Aim 1:
Render this sentence from the Colorado River article in Spanish: "Battles over Colorado River supplies are not new."
Aim 2:
Please carry on the Colorado River article, picking up right after its last sentence.

Provided passage:
##########

Mayor Oscar Goodman's comments come as officials from Wyoming to Mexico contemplate the
prospect of a shriveling Colorado River, where global climate changes might dry up much
of the vast water supply for people from Tucson to Tijuana, and Denver to Los Angeles.
Goodman reportedly said last week that farmers in California "will have their fields go
fallow before our spigots run dry." Those comments were made last Thursday, when the Las
Vegas mayor was asked for comment about a new climate study that predicts such
diminished flows in the Colorado River that Lake Mead and Lake Powell will be sucked dry.
"We'll see you at the battlefront," Goodman was quoted as saying by the Desert Sun
newspaper of Palm Springs.
Battles over Colorado River supplies are not new. In 1934, Arizona's governor sent the
state's National Guard to the Colorado River to prevent Los Angeles from building Parker
Dam, and removed the troops only after a federal court ordered an end to hostilities.

##########

Source excerpt:
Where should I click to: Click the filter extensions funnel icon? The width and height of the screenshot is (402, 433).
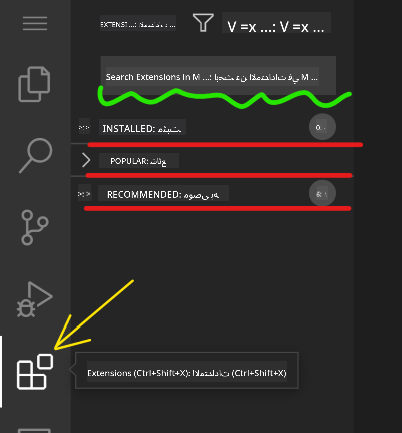click(203, 23)
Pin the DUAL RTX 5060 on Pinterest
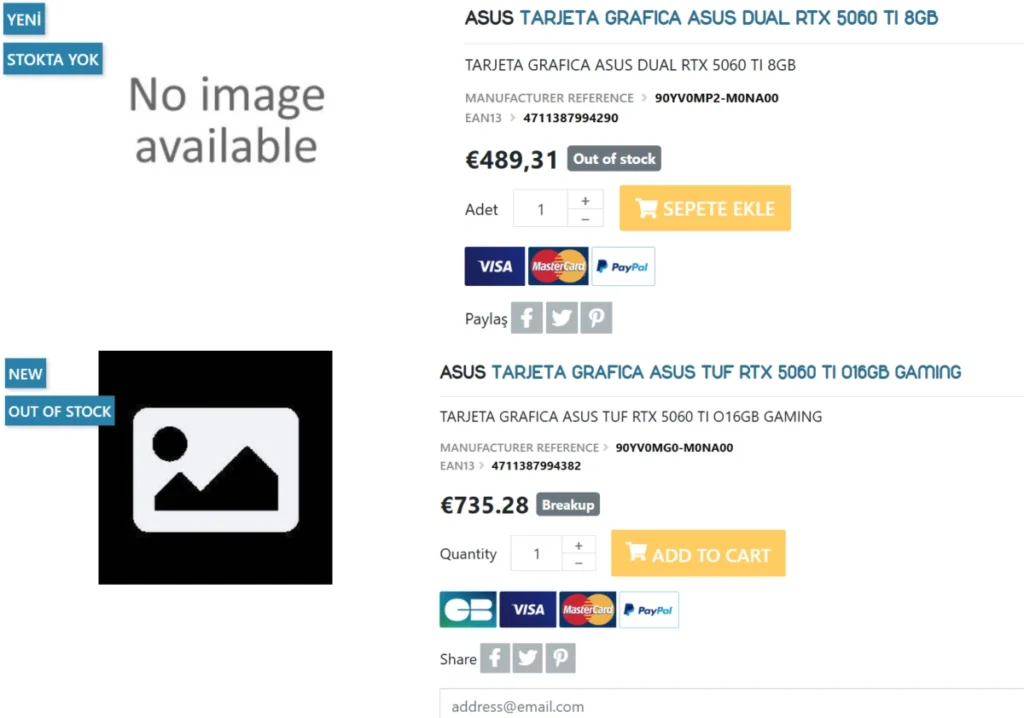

##########

Expected output 1:
Las batallas por los suministros del río Colorado no son nuevas.

Expected output 2:
In California, Coachella Valley Water District general manager Steve Robbins called the
latest Las Vegas threats "ridiculous and inflammatory."
The Imperial Irrigation District views the Nevada threats as "the latest in a series of
salvos directed at the farms and fields of the Imperial Valley," said spokesman Kevin
Kelley.
University of Utah law professor Robert Adler told the Desert Sun that the Vegas mayor's
comments may be a "kind of political statement, rather than a statement based on legal
rights."
Farms in the Coachella and Imperial valleys are called the breadbasket of the southwest,
and crops and animals grown there feed much of the country, including Las Vegas, farmers
say. Surplus water from the desert is already in the process of being acquired by San
Diego and other coastal cities.
Farms in California get 11 times more water than Las Vegas is allocated under a
multistate agreement brokered by Congress in 1922. A new revision of the Colorado River
Compact has been negotiated by the federal government and water users, to accommodate
urban growth and decreased water supplies.